U. MELBOURNE (AUS) — The ability to appreciate harmony in music may be a learned—not innate—skill, new research suggests.
Previous theories about how we appreciate music have been based on the physical properties of sound, the ear itself, and a natural ability to hear harmony, says Neil McLachlan, an associate professor in the School of Psychological Sciences at the University of Melbourne.
“Our study shows that musical harmony can be learned and it is a matter of training the brain to hear the sounds,” says McLachlan.
“So if you thought that the music of some exotic culture (or jazz) sounded like the wailing of cats, it’s simply because you haven’t learned to listen by their rules.”
The researchers used 66 volunteers with a range of musical training and tested their ability to hear combinations of notes to determine if they found the combinations familiar or pleasing.
“What we found was that people needed to be familiar with sounds created by combinations of notes before they could hear the individual notes. If they couldn’t find the notes they found the sound dissonant or unpleasant,” McLachlan explains.

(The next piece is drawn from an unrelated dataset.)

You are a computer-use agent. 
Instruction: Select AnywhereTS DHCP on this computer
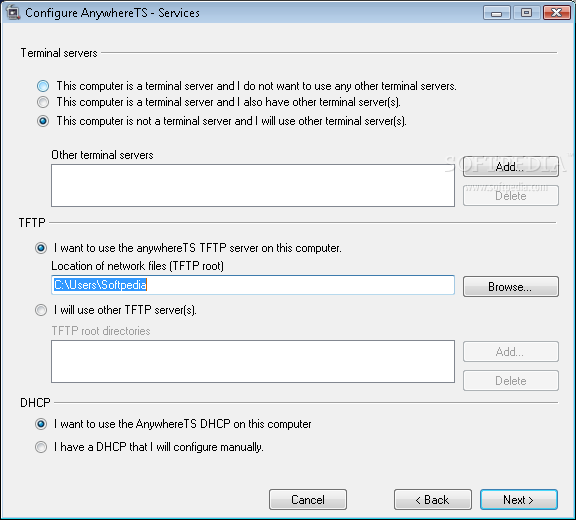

“This finding overturns centuries of theories that physical properties of the ear determine what we find appealing.”
Sarah Wilson, study co-author and associate professor in the School of Psychological Sciences, says the findings indicate that trained musicians were much more sensitive to dissonance than non-musicians.
“When they couldn’t find the note, the musicians reported that the sounds were unpleasant, whereas non-musicians were much less sensitive,” says Wilson.
“This highlights the importance of training the brain to like particular variations of combinations of sounds like those found in jazz or rock.”
Depending on their training, a strange chord or a gong sound was accurately pitched and pleasant to some musicians, but impossible to pitch and very unpleasant to others.
Wilson says this indicates that even the ability to hear a musical pitch (or note) is learned.
To confirm this finding they trained 19 non-musicians to find the pitches of a random selection of western chords. Not only did the participants ability to hear notes improve rapidly over ten short sessions, afterward they reported that the chords they had learned sounded more pleasant—regardless of how the chords were tuned.
The question of why some combinations of musical notes are heard as pleasant or unpleasant has long been debated.
“We have shown in this study that for music, beauty is in the brain of the beholder,” says McLachlan.
The study was published in the Journal of Experimental Psychology: General.